Gosh. I have about the same number. I use DHCP. Bring a new device home, connect it to the wireless or wired network, it gets an address and works. Need a fixed address for some reason? That's why DHCP reservations were invented.

I started working in IT before IP networks were common. When we started using IP networking, static addresses were the order of the day. I remember maintaining spreadsheets with address usage and the joy of having multiple devices configured with the same IP address.

And you want us to go back to those dark ages? Move a device to a new network? Reconfigure it manually with all the chances for error that entails.

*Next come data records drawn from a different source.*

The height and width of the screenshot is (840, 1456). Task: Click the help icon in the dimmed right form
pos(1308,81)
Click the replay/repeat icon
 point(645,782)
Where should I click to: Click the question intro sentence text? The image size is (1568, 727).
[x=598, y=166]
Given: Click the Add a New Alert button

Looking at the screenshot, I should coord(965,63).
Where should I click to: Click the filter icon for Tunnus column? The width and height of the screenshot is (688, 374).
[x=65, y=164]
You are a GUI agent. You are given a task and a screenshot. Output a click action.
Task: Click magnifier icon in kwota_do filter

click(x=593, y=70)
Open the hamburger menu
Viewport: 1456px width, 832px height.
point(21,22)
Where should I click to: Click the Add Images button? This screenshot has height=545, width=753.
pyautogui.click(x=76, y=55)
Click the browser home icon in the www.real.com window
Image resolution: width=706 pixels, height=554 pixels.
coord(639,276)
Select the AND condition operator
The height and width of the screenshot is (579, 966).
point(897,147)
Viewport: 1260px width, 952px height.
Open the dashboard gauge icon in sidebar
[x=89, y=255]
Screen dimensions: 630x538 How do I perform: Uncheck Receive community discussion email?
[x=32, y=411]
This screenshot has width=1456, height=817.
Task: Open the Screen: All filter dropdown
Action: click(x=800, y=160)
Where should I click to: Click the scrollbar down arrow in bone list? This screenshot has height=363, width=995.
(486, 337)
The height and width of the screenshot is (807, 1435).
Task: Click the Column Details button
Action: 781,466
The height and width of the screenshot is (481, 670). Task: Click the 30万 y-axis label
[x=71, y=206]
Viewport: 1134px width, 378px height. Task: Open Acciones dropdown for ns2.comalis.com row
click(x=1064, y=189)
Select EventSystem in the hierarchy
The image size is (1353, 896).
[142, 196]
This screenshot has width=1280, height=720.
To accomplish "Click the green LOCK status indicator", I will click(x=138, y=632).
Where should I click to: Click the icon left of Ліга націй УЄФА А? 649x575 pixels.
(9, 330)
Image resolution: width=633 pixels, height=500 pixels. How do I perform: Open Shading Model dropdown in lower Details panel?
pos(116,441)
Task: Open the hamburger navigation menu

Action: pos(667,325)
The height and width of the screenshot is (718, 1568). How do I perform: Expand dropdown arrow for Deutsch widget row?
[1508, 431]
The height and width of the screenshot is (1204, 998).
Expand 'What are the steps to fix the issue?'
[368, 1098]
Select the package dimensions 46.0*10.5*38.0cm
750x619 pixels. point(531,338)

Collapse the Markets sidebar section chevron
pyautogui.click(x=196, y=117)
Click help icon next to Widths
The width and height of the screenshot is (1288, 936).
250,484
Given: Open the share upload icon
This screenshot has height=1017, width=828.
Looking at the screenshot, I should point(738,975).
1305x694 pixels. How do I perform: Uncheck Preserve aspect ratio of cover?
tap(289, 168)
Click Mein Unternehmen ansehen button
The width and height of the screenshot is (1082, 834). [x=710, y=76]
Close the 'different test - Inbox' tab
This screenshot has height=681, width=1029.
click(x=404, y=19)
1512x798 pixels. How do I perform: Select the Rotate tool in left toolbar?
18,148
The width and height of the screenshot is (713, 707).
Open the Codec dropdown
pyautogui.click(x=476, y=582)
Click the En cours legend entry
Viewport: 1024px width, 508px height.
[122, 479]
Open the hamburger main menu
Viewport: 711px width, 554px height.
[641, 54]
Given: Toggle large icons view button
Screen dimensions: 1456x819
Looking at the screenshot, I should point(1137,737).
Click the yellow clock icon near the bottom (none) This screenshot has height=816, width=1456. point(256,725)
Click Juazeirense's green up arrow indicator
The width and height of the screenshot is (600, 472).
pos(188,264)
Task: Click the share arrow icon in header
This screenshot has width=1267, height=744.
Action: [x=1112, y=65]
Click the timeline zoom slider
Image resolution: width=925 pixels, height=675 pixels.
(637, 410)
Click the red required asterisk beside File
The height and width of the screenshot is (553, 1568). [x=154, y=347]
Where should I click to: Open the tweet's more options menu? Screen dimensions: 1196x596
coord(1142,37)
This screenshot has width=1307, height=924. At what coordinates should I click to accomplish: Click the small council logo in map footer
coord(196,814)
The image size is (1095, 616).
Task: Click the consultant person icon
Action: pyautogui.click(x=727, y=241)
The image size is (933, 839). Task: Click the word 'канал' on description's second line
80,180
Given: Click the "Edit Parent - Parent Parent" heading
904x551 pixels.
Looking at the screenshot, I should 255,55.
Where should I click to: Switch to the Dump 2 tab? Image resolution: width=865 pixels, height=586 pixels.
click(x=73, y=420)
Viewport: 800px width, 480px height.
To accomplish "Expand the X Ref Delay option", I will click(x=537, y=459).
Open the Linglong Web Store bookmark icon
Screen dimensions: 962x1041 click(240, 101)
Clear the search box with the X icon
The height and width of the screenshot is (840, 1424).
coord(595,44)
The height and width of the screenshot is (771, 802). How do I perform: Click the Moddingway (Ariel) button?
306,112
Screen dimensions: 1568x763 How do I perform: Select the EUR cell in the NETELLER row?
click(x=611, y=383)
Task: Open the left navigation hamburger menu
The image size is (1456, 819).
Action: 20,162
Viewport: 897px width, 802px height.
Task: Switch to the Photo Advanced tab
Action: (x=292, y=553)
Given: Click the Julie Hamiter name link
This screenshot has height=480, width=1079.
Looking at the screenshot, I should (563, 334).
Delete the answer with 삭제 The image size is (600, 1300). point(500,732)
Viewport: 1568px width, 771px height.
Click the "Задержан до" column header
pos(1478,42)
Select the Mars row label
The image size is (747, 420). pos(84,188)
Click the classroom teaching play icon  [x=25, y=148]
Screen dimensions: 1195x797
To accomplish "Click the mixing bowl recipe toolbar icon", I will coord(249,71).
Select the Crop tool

About 3 years back we changed our MAN addressing scheme when we moved from a mix of subnets using CIDR to allow supersetting Class C blocks to a single subnet.

For that changeover, the previous week we changed the DHCP lease time to 1 hour. On Sunday, changeover the critical servers with static IPs -- many of our servers live in the DMZ which did not need to be changed or picked up addresses from DHCP reservation, changed the firewall/router internal address, change the reservations, release/renew on the remaining servers and we were good to go -- total about 45 minutes for the three of us who got to come in on Saturday -- the time includes a few minutes enjoying a few drinks and snacks while booting some user computers to make sure all was happy. On Monday, user computers booted up and got their new addresses, subnet mask, gateway, SMTP server, etc.

Care to guess how long it would have taken to do this for over 2 thousand computers, printers, access points, etc. manually?

For me, not using DHCP ranks with chipping flint to make tools.